Park County SAR searching the Absarokas for overdue plane

CODY – The Park County Sheriff’s Office Search and Rescue Team (SAR) has been activated and is currently searching for a small single-engine aircraft that has been reported overdue. On Saturday, May 10 at 11:30 a.m., the 911 Communications Center received a request from the Twin Falls, Idaho Police Department to check Yellowstone Regional Airport (YRA) for a 1963 Mooney M20C with tail number N6704U.

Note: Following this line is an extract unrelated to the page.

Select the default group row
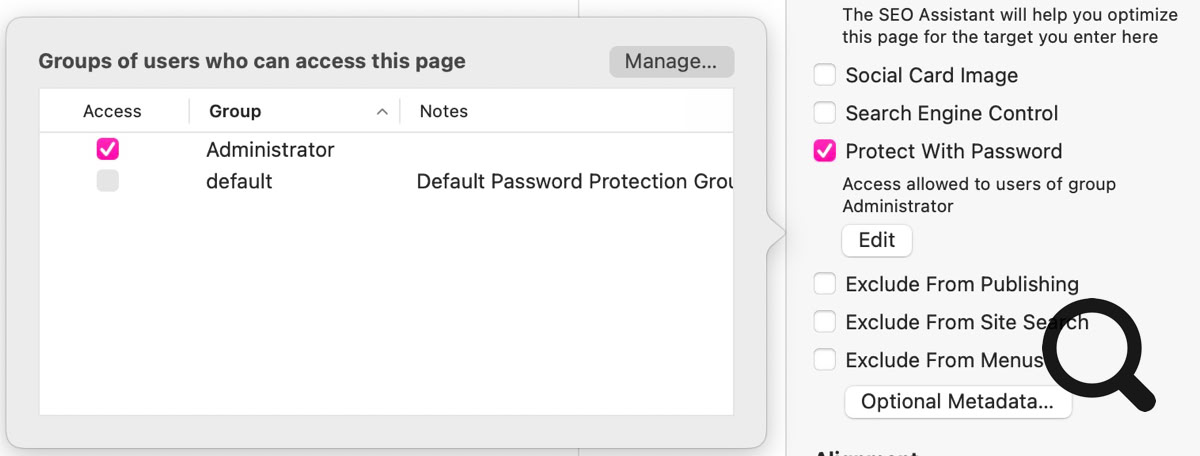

Twin Falls Police was contacted earlier by relatives of the pilot, 84 year old Robert L. Zimmerman of Huntsville, Alabama and his older brother, 86 year old Ward H. Zimmerman of Seattle, Washington. The brothers reportedly left YRA on Tuesday intending to fly over Yellowstone National Park en route to Twin Falls to visit friends. From there, they intended to fly from Twin Falls to the Seattle, Washington area. Although according to relatives of the brothers, it is not uncommon for them to deviate from their intended travel plans, it is however unusual for them to be out of contact for this length of time.

Officers from the Cody Police Department checked YRA but the aircraft was not located. Representatives from Choice Aviation confirmed that the Zimmermans had landed and refueled at their facility on Monday, May 5 and after staying overnight in Cody, departed the airport at 11:30 a.m. Tuesday, May 6. The brothers have not been heard from since. Due to the size of the aircraft, they were not required to file a formal flight plan.

The United States the Air Force Rescue Coordination Center (AFRCC) was able to partially track the flight path of Zimmerman’s aircraft using archived radar data to a point approximately 4.5 miles south of Highway 14-16-20 west at the Buffalo Bill Boy Scout Camp. The location is southeast of an area known as Paradise Valley on the eastern slope of Howell Mountain. AFRCC serves as the single agency responsible for coordinating on-land federal SAR activities in the United States.

A Park County Sheriff’s SAR team has been deployed into the Kitty Creek drainage of the North Fork in an attempt to locate the aircraft. Inclement weather has thus far grounded all aircraft, therefore preventing any aerial search efforts. To date there have been no confirmed sightings of the aircraft.

SAR has not been able to detect the plane’s Emergency Location Transmitter (ELT). The ELT is designed to activate automatically in the event of a forced or “hard” landing. However, SAR personnel caution that older model aircraft such as this sometimes have no ELT on board or their ELT’s are outdated and therefore difficult to track.

More information will follow as it become available.